My ideal fantasy system would have a reverse cycle fuel cell and store about 60 kilograms of hydrogen. I will continue with those estimates later.

America - The Sudia Arabia of Trash

I like looking at opportunities. One of our country's greatest un-natural resources is trash. We have trash everywhere. Mountains of garbage entombed in landfills all over the country. Treasure troves of not so raw materials and potential energy just waiting for the right time to exploit. How close is that time?

With all the hype related to global warming, energy security, protecting our environment and high energy prices what is being done with the garbage crisis? Not a lot!

Garbage is biomass. That warm and fuzzy buzz word implying our salvation from big everything is waiting in our own back yards. It just might be back there in mount Trashmore.

Incinerators are so 20th century. Much more eloquent designs remove virtually all of the nasty pollutants incinerators were known for in the past. Handling the garbage is the main problem. Sorting and separating often becomes a hands on situation that even illegal immigrants avoid. Nasty job! Mechanical mining and separation of garbage is less distasteful. Machines don't gag when they encounter junior's decade old dirty dity. When this valuable un-natural energy source is combined with other clean combustibles, magic happens. Energy from waste, reduced trash leaching into our ground water and fewer unsightly mount Trashmores. Sounds like a plan right? It is and a better plan than many think.

Not only is there energy in them thar trash mountains, there is biofuel! Yep, chemical engineers not only can convert trash to cash, but trash you can pump into you gas tank. So why aren't we doing this? Stupidity is the only thing that pops into my mind. We have to be careful though, we could run into the great trash shortage in the not too distant future. Damn the bad luck!

Friday, March 25, 2011

Why Waste Heat?

Waste heat is money down the drain. Unfortunately, we cannot help but waste heat. If we could avoid it, we would have perpetual motion machines. No energy problem would exist. In the real world there is energy loss. How much is really a matter of money. This is not some conspiracy, it is thermodynamics versus finance. You make energy decisions every day. You have a ten year old car that gets 20 MPG, but you can drive new hybrid that gets 48 MPG. Is it worth $45,000 to you to more than double your gas mileage? Just like the laws of thermodynamics limit engine efficiency, your financial situation limits your energy efficiency choices.

Some say, "There is so much more we can do to conserve energy". Of course there is, but there are financial and physical limits. You can add insulation to your house of even paint your roof white. You can't live in a thermos bottle. So there is a point were adding more insulation is not cost effective.
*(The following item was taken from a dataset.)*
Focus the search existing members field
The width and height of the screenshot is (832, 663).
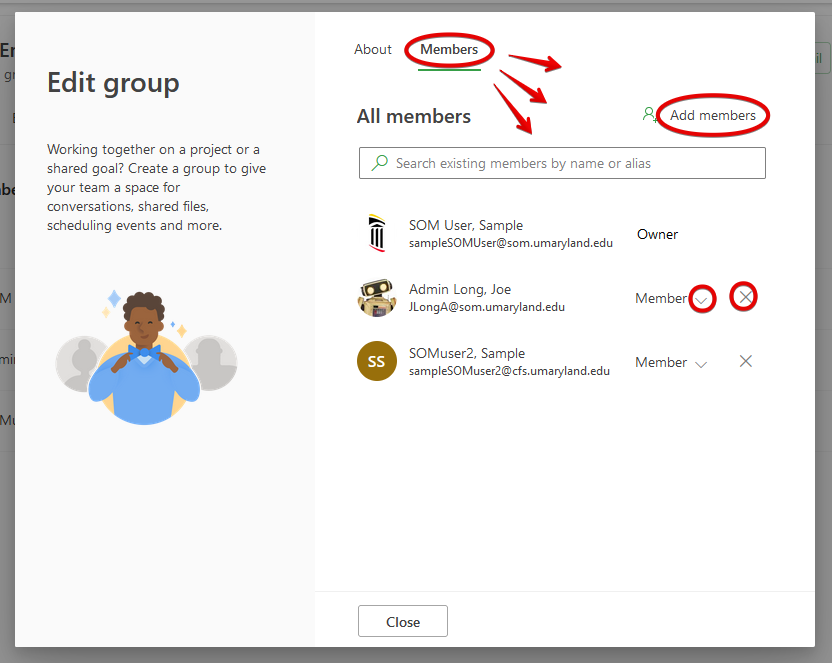coord(570,163)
Painting the roof white is fine, but you have to clean the roof to keep it white.

Is there a conspiracy by big oil and Detroit to keep 100 MPG cars off the road? No, there are real technological, financial and utility limits. You can build something close, but is not very useful. A one seater car with hard rubber tires and no get up and go limits consumer demand. The Chevy volt EV1 was a neat battery powered car. It had a limited consumer base, high maintenance costs and was not worth the money for Chevy support. It was cheaper for them to shred them than keep them on the road. Sad but true. A lot of the new high efficiency ideas require the public putting their cash on the line. There is a bunch of public out there with different needs, wants and financial resources.

A surprisingly large number of the public are second hand buyers. That is not just people buying cars it is also municipalities waiting for proven technology. There is no magic wand that anyone can wave to change things. You have to work with what you got.
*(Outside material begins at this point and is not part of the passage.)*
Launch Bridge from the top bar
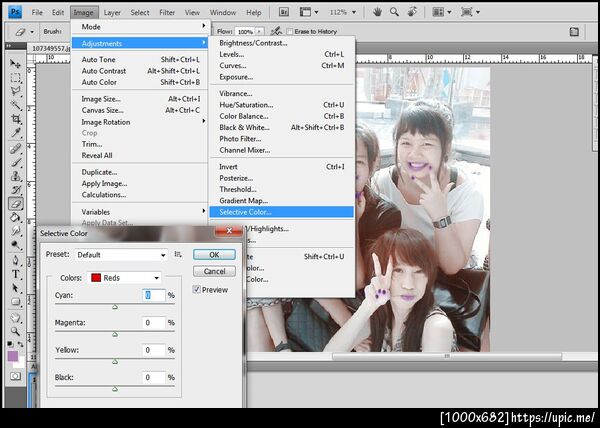This screenshot has height=428, width=600. click(282, 13)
As prices for energy grow, the options to save energy increase because they become more affordable. Take the car example, with gas at $1.50 a gallon it would be foolish to invest so much to save so little. With gas at $5.00 a gallon that new hybrid starts to look more attractive. The Chevy Volt would still be on the road with lots of buddies had gas prices stayed high. It is not that bright to artificially inflate gas prices just so you can see more Volts than Volkswagen. Trust me, poverty sucks.

Estimating future energy prices is needed to determine the value of energy options. Now, energy security issues adds to the criterion and potential global warming is in the mix. That all combines to make more energy options viable. Financially, bang for the buck is still a major issue with either your or the peoples money.

Security wise, the Department of Defense will lead the way on transportation fuels. That limits fuels to NATO compatible blends. There is some use of waste heat that can be included in manufacture of alternate energy types of these fuels.

The big uses for waste heat are in industry. The concrete industry can use power plant exhaust heat. Not for the full process, but to preheat materials prior to final processing. They use waste heat now, it will just mean that it worth the money to use more. Lumber kilns can use waste heat even ice making companies can use waste heat.

In the US, some where around 60% of the energy used by power plants is wasted. At the time they were built, technology and finances greatly limited efficiency. In today's world that can be reduced to 50% and with a little extra need even 40%. That will decrease energy use by 20% with only one catch. That improved efficiency will not be just electrical output. It requires joint government/business partnerships to explore waste heat recovery options.

It is all in the Sales Pitch

Getting warm and fuzzy folks to even think about any energy efficient solutions using coal in any form is like getting a 5 year old to eat broccoli. Spinach is easier because you can dig out old Popeye cartoons for the sales pitch. Biomass is like spinach, easy sell.

The Green Car Congress is about as warm and fuzzy as you can get. They like this idea, http://www.greencarcongress.com/2010/12/liu-20101209.html because it uses "Bio Mass". FutureGen, the prototype coal plant of the future, is broccoli,Blah! If you add 15% to 25% bio mass to FutureGen, that is like covering the broccoli with cheese and bacon bits.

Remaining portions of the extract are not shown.